[[ INFORMATION SUPPLIED open ]]

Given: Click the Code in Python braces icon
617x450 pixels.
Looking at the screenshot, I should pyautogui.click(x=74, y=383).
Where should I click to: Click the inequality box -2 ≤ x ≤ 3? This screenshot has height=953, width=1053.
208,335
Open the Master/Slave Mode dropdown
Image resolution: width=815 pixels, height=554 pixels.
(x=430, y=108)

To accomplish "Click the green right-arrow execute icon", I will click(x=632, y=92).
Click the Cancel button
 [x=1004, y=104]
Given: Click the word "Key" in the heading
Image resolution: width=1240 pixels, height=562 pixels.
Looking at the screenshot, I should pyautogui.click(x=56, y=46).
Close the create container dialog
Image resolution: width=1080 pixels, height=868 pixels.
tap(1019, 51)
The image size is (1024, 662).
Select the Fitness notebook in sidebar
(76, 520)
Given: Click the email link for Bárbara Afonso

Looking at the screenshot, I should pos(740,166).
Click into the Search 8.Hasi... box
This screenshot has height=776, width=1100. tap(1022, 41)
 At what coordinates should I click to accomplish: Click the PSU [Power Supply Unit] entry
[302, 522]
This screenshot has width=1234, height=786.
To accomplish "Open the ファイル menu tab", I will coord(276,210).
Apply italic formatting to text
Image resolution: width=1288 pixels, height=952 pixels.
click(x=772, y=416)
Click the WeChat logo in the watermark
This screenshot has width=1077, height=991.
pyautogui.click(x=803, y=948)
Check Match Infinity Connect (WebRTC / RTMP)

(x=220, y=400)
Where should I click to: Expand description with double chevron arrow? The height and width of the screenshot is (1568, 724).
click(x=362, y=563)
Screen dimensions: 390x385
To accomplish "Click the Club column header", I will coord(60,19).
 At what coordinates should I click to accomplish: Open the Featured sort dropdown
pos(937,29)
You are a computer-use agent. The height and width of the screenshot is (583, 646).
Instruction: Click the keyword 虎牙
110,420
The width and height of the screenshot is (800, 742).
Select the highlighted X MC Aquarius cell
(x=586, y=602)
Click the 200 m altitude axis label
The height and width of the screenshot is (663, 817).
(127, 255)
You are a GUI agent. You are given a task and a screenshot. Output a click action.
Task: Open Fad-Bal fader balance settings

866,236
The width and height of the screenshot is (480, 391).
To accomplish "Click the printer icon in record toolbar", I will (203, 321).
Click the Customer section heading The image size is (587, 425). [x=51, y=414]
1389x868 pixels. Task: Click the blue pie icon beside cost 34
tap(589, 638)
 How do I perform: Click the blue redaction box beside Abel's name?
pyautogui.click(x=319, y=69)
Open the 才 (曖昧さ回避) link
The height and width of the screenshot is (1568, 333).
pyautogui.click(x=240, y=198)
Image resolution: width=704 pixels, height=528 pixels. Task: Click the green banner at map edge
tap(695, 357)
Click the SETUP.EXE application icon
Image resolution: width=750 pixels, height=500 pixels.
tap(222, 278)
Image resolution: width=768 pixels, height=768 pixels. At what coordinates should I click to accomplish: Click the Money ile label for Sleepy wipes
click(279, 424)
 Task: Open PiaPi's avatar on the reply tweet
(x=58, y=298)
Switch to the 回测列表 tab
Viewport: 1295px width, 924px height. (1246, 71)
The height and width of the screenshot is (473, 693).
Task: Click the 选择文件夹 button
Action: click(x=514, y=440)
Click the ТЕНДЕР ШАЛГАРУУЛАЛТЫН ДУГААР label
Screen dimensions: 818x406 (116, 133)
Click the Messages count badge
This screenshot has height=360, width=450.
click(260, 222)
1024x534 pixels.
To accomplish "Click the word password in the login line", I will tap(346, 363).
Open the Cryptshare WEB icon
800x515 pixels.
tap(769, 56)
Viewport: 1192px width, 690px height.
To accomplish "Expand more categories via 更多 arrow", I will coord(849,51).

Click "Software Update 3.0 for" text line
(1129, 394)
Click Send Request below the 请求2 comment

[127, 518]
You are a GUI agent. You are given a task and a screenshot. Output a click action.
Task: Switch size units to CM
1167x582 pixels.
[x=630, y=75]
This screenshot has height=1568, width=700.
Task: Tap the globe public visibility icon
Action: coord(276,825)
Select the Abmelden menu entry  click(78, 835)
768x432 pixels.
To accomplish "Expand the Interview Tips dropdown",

[[ INFORMATION SUPPLIED closed ]]

-- ACTIVITY --
Write out, word for word, all lines from the line that holds "Select the Abmelden" through the last line of the listing, with both end lines kept.

-- RESPONSE --
Select the Abmelden menu entry  click(78, 835)
768x432 pixels.
To accomplish "Expand the Interview Tips dropdown",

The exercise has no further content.